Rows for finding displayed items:
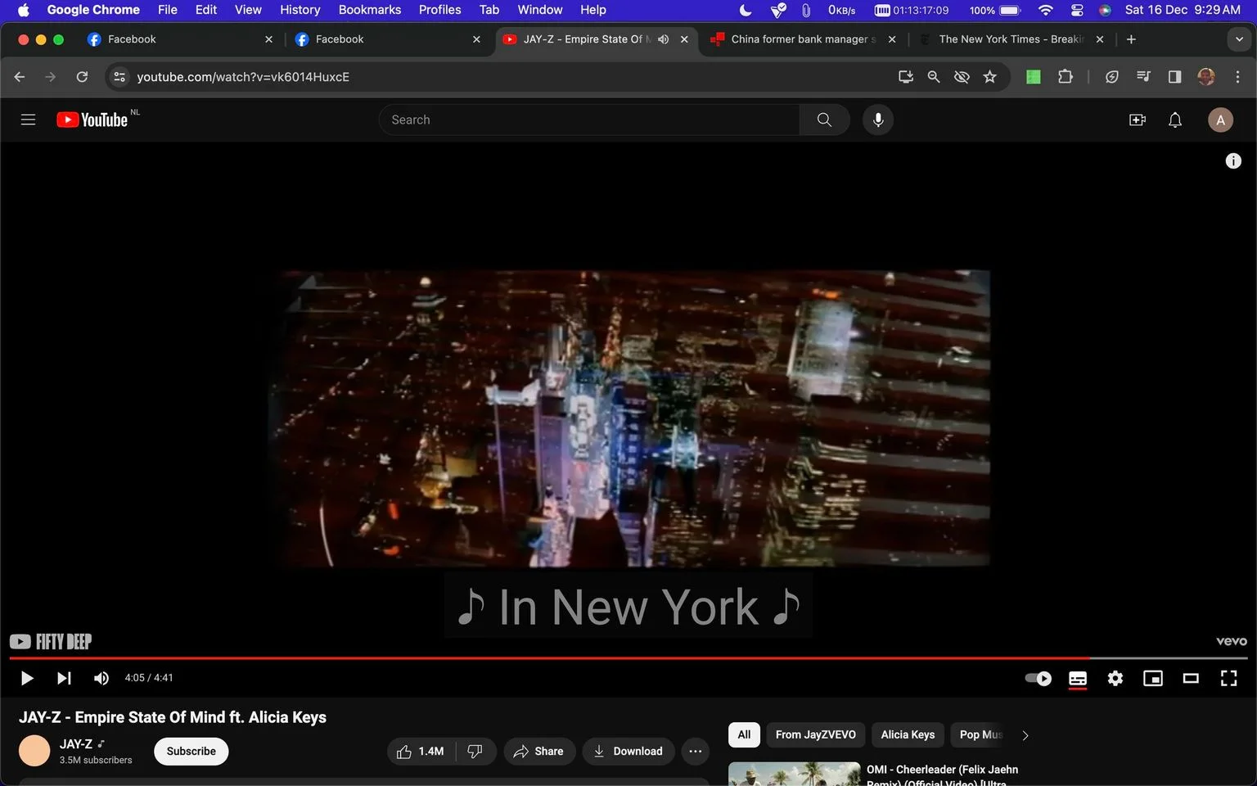Screen dimensions: 1257x786
Task: Subscribe to JAY-Z channel
Action: click(x=191, y=751)
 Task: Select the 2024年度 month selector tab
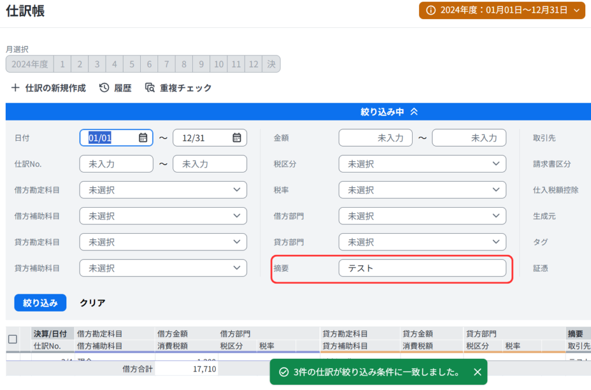tap(29, 64)
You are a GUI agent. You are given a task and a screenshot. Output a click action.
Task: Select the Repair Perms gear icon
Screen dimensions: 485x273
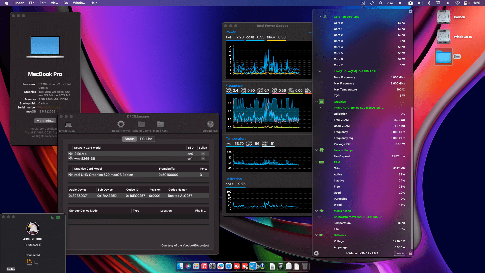click(121, 124)
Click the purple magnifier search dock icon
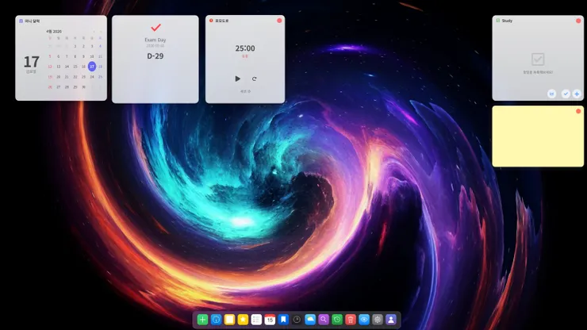This screenshot has width=587, height=330. click(324, 320)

**Task prompt**
Duplicate the rows starting at the line that contains "Task: Select the 2024年度 month selector tab" and running through the last row, with both ends included. Leave the pictures out of your copy.

**Output of the task**
 Task: Select the 2024年度 month selector tab
tap(29, 64)
You are a GUI agent. You are given a task and a screenshot. Output a click action.
Task: Select the Repair Perms gear icon
Screen dimensions: 485x273
click(121, 124)
Click the purple magnifier search dock icon
This screenshot has width=587, height=330. click(324, 320)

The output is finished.